Sunday, April 22, 2012

Movie review - "The Scarlet Blade" (1965) **1/2 (warning: spoilers)

The English civil war hasn't been that terribly popular with movie makers, even swashbucklers - probably because while the Roundheads stood for things like parliamentary supremacy and democracy, the Cavaliers really were supporting a dictator - but they were the ones with the glamour (and better uniforms). So the heroes of this are Royalists trying to save King Charles I. We know they're not going to succeed, so then it becomes about whether our heroes are going to escape.

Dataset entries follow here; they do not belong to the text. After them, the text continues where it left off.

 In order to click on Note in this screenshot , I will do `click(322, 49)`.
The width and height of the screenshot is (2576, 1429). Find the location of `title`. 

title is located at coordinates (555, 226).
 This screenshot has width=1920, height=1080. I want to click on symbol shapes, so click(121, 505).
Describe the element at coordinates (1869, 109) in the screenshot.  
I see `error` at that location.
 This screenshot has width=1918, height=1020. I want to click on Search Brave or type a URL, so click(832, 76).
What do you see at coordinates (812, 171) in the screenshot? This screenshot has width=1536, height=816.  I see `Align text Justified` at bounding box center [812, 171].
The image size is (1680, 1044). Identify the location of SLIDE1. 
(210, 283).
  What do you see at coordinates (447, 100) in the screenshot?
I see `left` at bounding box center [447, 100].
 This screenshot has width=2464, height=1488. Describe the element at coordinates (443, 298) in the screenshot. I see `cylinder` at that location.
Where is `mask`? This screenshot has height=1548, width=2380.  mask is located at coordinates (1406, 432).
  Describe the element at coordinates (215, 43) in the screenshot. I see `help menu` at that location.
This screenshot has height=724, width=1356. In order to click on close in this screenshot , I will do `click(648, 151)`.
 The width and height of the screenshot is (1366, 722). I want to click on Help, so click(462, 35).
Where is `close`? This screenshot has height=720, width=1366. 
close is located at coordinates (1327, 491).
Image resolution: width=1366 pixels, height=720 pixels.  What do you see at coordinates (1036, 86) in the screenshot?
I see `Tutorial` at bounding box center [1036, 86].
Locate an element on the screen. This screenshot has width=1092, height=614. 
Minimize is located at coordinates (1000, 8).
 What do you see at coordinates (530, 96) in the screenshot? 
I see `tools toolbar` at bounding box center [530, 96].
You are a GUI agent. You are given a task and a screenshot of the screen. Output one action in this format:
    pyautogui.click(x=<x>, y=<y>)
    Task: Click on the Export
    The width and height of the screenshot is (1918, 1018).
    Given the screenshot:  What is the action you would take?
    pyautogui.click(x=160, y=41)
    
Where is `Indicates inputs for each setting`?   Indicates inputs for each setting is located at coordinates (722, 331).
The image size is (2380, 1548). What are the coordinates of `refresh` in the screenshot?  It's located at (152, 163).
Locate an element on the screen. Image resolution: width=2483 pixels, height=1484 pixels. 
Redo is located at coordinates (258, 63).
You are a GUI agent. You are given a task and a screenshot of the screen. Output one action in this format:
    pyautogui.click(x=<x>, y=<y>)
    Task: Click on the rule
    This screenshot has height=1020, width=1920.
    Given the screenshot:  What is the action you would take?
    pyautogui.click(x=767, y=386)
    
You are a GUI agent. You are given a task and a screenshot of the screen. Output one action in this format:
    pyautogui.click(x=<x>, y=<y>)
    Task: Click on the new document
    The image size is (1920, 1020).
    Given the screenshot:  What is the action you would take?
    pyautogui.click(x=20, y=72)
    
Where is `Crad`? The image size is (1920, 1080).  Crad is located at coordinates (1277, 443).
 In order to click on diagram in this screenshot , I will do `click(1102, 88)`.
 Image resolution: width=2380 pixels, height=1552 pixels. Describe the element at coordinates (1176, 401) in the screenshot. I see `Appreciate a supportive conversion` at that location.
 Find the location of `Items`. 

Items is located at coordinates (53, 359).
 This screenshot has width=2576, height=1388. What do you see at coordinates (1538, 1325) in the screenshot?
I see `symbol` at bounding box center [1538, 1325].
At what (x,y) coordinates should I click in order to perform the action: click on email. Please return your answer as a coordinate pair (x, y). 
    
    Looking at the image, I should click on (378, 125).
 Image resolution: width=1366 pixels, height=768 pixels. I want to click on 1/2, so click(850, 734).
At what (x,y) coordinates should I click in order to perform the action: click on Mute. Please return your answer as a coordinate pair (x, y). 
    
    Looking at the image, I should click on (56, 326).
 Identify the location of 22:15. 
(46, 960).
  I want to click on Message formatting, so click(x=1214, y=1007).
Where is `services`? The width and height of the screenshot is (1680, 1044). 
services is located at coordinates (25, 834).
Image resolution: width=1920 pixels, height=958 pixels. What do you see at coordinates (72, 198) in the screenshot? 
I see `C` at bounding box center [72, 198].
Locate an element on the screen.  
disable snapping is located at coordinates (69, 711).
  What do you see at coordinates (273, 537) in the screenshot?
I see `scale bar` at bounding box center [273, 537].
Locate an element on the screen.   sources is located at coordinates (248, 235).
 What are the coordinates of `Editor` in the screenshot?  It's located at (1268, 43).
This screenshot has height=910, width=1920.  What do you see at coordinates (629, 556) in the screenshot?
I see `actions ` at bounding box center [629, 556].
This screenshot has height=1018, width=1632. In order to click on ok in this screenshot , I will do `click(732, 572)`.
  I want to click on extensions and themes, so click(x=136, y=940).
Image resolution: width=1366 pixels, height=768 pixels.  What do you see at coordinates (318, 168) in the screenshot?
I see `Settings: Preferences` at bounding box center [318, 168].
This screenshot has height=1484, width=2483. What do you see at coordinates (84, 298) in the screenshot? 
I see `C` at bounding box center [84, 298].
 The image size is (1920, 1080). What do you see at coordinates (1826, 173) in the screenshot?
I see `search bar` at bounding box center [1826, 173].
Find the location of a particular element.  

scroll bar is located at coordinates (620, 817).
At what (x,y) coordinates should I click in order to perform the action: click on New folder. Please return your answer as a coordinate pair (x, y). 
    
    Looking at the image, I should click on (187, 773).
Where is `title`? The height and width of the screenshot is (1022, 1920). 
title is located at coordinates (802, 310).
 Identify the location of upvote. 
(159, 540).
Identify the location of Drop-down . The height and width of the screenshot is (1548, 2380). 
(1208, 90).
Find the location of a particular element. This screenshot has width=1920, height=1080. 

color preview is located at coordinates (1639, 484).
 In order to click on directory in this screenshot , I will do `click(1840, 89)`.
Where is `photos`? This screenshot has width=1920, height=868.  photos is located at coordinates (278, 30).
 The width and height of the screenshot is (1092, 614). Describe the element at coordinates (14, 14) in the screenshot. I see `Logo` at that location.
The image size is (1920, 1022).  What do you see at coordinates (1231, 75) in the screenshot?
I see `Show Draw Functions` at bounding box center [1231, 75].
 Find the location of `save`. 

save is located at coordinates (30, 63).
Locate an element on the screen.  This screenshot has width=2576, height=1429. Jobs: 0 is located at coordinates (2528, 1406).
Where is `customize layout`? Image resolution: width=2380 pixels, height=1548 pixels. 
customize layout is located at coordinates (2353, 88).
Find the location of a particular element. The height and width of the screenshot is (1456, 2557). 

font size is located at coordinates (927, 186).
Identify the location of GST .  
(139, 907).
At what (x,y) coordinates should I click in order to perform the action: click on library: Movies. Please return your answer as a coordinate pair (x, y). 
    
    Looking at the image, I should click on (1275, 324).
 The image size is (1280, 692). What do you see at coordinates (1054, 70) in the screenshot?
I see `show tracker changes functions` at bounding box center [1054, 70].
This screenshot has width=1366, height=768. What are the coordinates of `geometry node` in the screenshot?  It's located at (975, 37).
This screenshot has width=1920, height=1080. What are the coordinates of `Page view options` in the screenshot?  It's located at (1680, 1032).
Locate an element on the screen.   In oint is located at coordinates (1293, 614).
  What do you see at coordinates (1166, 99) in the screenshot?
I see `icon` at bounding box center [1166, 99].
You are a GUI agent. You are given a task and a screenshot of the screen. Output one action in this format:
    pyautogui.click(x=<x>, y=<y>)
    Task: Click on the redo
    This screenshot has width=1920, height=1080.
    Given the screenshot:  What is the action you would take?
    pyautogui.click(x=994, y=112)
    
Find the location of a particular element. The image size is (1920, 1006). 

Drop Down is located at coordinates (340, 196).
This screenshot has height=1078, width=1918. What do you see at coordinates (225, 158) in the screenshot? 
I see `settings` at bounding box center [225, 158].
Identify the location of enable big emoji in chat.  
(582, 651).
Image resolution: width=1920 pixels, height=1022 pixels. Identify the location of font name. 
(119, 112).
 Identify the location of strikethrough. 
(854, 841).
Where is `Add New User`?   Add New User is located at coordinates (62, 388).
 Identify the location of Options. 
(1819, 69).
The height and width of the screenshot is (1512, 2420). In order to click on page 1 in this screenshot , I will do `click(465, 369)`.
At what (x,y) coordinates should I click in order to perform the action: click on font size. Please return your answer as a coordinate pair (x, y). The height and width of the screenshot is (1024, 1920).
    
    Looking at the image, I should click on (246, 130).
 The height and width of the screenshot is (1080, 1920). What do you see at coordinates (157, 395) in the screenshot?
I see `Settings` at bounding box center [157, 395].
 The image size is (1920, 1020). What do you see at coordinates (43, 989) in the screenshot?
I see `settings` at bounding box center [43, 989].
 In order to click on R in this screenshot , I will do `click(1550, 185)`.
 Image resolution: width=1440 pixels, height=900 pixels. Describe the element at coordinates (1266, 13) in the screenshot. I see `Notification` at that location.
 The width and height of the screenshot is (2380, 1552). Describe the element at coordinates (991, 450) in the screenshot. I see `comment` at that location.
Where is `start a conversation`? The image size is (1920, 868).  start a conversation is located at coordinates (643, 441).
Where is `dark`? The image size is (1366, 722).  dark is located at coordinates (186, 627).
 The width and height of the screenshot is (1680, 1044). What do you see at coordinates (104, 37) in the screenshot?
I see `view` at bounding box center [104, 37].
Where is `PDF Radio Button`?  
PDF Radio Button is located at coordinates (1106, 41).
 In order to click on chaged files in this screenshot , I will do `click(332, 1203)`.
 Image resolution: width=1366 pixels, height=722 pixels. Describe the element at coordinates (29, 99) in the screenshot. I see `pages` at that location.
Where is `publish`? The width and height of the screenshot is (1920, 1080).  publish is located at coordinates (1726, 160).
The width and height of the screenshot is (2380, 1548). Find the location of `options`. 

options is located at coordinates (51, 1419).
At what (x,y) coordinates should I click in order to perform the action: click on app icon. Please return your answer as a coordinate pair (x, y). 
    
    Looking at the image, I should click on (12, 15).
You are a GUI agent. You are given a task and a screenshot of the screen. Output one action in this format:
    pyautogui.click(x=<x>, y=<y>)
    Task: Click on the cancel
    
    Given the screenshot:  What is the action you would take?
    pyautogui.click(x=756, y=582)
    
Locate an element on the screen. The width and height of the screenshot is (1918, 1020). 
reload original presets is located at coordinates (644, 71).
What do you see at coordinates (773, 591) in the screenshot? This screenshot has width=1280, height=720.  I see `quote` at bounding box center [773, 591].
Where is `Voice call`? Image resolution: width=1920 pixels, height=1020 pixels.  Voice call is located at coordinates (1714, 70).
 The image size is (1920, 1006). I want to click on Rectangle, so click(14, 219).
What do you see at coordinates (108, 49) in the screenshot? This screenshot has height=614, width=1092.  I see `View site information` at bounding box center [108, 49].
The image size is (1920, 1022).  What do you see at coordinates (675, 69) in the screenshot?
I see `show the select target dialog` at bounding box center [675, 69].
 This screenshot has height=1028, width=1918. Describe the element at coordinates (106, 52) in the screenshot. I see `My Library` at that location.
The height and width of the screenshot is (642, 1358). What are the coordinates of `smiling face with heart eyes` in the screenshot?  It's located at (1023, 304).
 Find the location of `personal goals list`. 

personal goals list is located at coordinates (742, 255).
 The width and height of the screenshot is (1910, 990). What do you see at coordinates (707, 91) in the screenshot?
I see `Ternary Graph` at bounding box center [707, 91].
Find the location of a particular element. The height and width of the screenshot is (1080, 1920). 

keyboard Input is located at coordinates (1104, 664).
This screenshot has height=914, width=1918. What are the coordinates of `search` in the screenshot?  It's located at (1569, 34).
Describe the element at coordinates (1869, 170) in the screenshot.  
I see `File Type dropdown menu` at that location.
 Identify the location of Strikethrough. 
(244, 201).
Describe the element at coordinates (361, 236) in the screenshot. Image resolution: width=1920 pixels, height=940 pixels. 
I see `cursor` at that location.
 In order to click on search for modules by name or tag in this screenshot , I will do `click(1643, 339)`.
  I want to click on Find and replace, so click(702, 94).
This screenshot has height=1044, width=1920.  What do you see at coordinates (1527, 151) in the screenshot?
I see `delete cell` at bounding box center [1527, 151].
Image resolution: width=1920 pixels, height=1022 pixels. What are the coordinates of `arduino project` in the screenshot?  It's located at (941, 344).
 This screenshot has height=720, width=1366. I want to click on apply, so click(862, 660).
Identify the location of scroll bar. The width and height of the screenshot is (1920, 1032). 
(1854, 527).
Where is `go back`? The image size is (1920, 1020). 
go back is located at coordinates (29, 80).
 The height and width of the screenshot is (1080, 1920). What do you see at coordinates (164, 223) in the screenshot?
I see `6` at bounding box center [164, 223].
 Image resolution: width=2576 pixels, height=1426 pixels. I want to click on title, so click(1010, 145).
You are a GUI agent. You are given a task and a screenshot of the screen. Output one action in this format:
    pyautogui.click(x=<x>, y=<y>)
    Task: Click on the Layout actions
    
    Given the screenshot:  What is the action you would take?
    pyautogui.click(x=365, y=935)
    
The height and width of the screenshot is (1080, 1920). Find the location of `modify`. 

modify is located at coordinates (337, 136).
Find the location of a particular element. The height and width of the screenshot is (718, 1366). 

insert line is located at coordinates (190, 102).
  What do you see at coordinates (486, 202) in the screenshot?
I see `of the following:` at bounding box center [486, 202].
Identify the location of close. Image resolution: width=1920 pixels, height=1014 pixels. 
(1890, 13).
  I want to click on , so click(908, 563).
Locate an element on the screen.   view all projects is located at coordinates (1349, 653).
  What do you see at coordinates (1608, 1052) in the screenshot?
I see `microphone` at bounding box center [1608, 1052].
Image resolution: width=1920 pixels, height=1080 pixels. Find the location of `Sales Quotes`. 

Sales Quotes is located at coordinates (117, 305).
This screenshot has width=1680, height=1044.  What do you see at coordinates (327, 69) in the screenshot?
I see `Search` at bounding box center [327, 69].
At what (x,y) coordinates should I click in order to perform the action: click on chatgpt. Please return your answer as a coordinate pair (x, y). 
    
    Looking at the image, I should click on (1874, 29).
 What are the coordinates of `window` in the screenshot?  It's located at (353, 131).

This film does try something new for swashbucklers - many of the characters are conflicted. It's mostly set at an old English house (a good idea - helps hide the low budget) with Lionel Jeffries in fine form as a roundhead keen to kick some royalist but - but his daughter June Thorburn is a royalist and his lieutenant Oliver Reed (excellent) is in love with Thorburn and so ends up betraying his cause. 

These characters are a lot more complex than the lead - Jack Hedley who is the Scarlet Blade, a royalist do-gooder who was reported as killed in a battle and goes around the countryside using his non de plume. This sounds Zorro ish but the point of Zorro was he got to pretend to be a toff, which this doesn't do. It's a rather thankless role for Hedley, who isn't very charismatic (most romantic male leads for Hammer weren't), but the other male leads make up for it.

There's not enough action, but at least it's different: the big battle at the end is kind of pointless, Jeffries lets his daughter and her lover go free at the end, Jeffries shoots Reed. Not a success but a bit more different than say A Challenge for Robin Hood.